What is expected –
From the listing below, copy only the lines running from the line that contains "Neve (94, 1367)" to the line that contains "Privacy policy (105, 2485)", both included.

# # #

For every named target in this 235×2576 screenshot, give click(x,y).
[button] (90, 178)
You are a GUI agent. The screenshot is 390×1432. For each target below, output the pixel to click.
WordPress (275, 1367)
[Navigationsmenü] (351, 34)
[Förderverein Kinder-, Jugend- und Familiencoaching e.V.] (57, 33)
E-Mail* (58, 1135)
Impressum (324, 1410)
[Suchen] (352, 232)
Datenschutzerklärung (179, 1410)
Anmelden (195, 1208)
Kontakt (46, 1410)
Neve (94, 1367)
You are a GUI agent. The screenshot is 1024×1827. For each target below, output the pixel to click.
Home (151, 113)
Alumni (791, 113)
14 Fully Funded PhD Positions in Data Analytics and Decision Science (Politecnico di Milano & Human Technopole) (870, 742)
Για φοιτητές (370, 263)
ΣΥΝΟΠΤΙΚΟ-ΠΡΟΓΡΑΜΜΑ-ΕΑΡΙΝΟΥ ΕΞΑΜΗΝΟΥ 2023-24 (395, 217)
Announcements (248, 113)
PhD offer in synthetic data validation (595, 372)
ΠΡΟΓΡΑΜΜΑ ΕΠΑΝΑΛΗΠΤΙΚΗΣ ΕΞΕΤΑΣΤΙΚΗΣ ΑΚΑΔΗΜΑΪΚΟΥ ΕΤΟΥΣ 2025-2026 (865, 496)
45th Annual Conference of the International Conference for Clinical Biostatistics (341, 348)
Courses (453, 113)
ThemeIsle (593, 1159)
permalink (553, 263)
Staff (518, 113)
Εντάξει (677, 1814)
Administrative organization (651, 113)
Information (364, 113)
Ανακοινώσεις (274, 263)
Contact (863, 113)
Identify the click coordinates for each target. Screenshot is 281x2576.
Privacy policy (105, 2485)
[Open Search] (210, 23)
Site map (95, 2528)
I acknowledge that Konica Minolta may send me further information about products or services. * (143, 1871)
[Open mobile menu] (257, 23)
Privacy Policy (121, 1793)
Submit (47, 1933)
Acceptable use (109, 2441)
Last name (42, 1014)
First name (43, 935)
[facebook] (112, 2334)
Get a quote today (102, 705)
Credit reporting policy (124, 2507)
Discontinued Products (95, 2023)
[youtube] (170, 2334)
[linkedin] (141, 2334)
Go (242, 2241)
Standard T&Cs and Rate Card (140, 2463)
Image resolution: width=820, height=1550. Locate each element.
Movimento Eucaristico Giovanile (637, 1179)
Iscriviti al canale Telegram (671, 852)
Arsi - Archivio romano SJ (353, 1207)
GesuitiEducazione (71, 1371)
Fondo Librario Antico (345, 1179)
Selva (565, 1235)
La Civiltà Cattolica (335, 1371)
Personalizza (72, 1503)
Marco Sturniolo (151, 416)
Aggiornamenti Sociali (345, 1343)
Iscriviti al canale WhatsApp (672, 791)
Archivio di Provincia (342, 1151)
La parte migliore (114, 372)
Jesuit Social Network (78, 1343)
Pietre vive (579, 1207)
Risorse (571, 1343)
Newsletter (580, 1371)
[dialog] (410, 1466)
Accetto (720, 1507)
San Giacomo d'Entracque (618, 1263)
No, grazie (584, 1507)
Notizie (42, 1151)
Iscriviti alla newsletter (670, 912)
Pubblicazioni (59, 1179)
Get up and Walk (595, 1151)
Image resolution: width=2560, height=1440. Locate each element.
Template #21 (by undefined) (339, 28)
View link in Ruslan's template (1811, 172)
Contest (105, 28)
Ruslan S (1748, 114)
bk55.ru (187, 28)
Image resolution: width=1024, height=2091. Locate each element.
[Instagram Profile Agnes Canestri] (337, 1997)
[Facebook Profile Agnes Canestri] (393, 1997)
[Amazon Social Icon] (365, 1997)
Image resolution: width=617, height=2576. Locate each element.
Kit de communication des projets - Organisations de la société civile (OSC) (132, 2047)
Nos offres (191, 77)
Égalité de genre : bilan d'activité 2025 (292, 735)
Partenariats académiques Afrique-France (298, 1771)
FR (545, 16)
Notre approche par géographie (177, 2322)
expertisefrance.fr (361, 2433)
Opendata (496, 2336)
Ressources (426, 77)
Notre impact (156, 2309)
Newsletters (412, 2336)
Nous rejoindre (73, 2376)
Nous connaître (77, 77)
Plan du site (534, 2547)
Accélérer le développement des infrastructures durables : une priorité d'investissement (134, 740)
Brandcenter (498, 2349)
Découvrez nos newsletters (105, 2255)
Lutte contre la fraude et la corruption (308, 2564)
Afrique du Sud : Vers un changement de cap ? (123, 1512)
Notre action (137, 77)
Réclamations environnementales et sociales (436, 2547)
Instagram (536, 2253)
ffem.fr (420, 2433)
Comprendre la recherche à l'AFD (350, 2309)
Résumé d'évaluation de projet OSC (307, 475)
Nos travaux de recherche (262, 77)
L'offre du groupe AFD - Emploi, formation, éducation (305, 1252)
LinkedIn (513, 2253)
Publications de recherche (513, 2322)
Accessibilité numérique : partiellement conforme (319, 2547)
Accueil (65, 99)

# # #

Written reply –
Neve (94, 1367)
You are a GUI agent. The screenshot is 1024×1827. For each target below, output the pixel to click.
Home (151, 113)
Alumni (791, 113)
14 Fully Funded PhD Positions in Data Analytics and Decision Science (Politecnico di Milano & Human Technopole) (870, 742)
Για φοιτητές (370, 263)
ΣΥΝΟΠΤΙΚΟ-ΠΡΟΓΡΑΜΜΑ-ΕΑΡΙΝΟΥ ΕΞΑΜΗΝΟΥ 2023-24 (395, 217)
Announcements (248, 113)
PhD offer in synthetic data validation (595, 372)
ΠΡΟΓΡΑΜΜΑ ΕΠΑΝΑΛΗΠΤΙΚΗΣ ΕΞΕΤΑΣΤΙΚΗΣ ΑΚΑΔΗΜΑΪΚΟΥ ΕΤΟΥΣ 2025-2026 (865, 496)
45th Annual Conference of the International Conference for Clinical Biostatistics (341, 348)
Courses (453, 113)
ThemeIsle (593, 1159)
permalink (553, 263)
Staff (518, 113)
Εντάξει (677, 1814)
Administrative organization (651, 113)
Information (364, 113)
Ανακοινώσεις (274, 263)
Contact (863, 113)
Identify the click coordinates for each target. Screenshot is 281x2576.
Privacy policy (105, 2485)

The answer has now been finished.